> **What you have to do**: Nothing other than the lines from the one containing "Viewport: 1294px width, 646px height." through the close of the entries below should be printed, each exactly.

> **Recorded information**:
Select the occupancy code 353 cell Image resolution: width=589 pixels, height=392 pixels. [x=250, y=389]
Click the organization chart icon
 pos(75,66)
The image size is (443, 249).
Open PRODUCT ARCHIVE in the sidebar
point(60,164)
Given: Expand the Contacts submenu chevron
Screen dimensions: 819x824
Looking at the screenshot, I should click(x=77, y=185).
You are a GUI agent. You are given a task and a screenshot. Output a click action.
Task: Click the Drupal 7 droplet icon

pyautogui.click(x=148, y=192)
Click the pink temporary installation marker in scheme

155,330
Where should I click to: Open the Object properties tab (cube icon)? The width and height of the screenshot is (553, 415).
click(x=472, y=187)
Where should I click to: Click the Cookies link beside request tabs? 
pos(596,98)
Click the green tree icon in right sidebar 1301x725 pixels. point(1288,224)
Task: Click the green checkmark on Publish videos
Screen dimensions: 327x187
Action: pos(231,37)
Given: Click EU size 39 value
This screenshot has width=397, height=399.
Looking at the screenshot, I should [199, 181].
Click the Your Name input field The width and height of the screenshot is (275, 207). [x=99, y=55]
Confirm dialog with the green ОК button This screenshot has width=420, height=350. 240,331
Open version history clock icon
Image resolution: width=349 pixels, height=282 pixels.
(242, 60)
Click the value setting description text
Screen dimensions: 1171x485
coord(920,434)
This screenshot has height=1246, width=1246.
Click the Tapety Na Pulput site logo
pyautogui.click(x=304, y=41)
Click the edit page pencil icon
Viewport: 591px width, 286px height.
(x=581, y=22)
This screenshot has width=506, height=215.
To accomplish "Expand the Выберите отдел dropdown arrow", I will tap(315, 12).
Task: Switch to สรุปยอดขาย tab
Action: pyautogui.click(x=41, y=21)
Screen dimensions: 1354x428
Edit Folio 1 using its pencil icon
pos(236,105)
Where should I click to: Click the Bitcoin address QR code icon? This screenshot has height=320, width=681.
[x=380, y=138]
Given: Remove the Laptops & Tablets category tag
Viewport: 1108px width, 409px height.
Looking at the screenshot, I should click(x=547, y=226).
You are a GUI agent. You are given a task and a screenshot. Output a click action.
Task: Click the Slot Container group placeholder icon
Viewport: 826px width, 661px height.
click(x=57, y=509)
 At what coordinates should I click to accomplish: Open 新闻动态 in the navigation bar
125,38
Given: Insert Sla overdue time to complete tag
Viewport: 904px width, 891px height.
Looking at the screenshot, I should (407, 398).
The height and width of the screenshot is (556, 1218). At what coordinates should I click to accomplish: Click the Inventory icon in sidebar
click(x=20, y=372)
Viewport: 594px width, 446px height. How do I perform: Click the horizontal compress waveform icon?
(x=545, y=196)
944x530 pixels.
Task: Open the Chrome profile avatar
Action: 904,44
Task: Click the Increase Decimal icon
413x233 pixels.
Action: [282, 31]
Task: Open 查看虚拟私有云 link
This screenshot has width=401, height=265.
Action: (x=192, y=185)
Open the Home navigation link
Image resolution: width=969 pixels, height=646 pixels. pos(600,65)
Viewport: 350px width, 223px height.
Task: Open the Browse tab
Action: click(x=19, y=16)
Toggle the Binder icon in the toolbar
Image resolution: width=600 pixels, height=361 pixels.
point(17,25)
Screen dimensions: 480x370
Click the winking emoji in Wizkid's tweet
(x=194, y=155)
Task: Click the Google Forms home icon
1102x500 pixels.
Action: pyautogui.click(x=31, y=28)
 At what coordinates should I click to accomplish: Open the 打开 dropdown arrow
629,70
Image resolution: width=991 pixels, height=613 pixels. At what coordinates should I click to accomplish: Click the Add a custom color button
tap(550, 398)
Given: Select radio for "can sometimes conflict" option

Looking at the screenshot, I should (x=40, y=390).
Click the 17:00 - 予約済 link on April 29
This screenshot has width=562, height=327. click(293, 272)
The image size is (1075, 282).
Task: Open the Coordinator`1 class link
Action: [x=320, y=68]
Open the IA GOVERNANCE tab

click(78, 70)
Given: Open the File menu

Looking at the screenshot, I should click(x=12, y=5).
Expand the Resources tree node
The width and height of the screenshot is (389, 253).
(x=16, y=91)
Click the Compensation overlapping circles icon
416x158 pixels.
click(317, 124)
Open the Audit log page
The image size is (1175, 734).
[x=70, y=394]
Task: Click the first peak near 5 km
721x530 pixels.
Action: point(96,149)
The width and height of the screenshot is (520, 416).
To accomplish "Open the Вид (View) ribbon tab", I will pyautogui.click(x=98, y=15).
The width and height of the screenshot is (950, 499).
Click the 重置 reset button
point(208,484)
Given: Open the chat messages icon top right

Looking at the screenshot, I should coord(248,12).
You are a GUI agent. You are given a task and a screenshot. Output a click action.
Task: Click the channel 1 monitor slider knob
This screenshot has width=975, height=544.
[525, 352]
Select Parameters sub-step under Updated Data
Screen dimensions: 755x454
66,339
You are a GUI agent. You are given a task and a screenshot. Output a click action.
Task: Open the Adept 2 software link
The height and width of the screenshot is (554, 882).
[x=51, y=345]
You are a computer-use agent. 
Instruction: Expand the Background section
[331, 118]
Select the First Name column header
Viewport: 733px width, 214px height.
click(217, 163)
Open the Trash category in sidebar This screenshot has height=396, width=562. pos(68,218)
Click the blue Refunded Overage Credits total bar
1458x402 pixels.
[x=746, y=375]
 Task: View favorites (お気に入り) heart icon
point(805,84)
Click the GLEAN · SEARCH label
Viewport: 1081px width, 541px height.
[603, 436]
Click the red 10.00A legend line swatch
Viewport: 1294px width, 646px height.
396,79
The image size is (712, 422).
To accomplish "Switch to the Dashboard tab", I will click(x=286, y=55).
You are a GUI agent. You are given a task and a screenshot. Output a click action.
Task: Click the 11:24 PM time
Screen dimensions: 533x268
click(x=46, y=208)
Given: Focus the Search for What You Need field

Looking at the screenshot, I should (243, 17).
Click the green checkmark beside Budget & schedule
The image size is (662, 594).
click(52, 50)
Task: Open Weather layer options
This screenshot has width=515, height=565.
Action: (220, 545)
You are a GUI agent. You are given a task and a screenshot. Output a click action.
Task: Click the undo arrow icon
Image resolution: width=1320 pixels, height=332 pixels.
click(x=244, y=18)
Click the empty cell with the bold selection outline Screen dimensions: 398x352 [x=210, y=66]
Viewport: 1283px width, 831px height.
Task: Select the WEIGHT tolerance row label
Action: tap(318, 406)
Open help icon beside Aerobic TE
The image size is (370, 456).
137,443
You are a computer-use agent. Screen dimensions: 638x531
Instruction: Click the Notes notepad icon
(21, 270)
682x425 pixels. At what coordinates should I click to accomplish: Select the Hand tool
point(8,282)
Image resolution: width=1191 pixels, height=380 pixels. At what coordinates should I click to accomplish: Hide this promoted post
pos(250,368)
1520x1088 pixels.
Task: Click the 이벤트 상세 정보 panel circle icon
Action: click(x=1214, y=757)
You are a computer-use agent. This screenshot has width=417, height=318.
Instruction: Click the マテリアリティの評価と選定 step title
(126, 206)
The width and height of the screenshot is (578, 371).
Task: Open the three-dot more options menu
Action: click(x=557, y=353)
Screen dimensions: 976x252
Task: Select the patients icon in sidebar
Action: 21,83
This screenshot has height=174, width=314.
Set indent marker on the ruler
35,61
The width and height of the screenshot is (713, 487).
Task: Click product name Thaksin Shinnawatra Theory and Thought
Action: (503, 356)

> **Completed exercise**:
Viewport: 1294px width, 646px height.
396,79
The image size is (712, 422).
To accomplish "Switch to the Dashboard tab", I will click(x=286, y=55).
You are a GUI agent. You are given a task and a screenshot. Output a click action.
Task: Click the 11:24 PM time
Screen dimensions: 533x268
click(x=46, y=208)
Given: Focus the Search for What You Need field

Looking at the screenshot, I should (243, 17).
Click the green checkmark beside Budget & schedule
The image size is (662, 594).
click(52, 50)
Task: Open Weather layer options
This screenshot has width=515, height=565.
Action: (220, 545)
You are a GUI agent. You are given a task and a screenshot. Output a click action.
Task: Click the undo arrow icon
Image resolution: width=1320 pixels, height=332 pixels.
click(x=244, y=18)
Click the empty cell with the bold selection outline Screen dimensions: 398x352 [x=210, y=66]
Viewport: 1283px width, 831px height.
Task: Select the WEIGHT tolerance row label
Action: tap(318, 406)
Open help icon beside Aerobic TE
The image size is (370, 456).
137,443
You are a computer-use agent. Screen dimensions: 638x531
Instruction: Click the Notes notepad icon
(21, 270)
682x425 pixels. At what coordinates should I click to accomplish: Select the Hand tool
point(8,282)
Image resolution: width=1191 pixels, height=380 pixels. At what coordinates should I click to accomplish: Hide this promoted post
pos(250,368)
1520x1088 pixels.
Task: Click the 이벤트 상세 정보 panel circle icon
Action: click(x=1214, y=757)
You are a computer-use agent. This screenshot has width=417, height=318.
Instruction: Click the マテリアリティの評価と選定 step title
(126, 206)
The width and height of the screenshot is (578, 371).
Task: Open the three-dot more options menu
Action: click(x=557, y=353)
Screen dimensions: 976x252
Task: Select the patients icon in sidebar
Action: 21,83
This screenshot has height=174, width=314.
Set indent marker on the ruler
35,61
The width and height of the screenshot is (713, 487).
Task: Click product name Thaksin Shinnawatra Theory and Thought
Action: (503, 356)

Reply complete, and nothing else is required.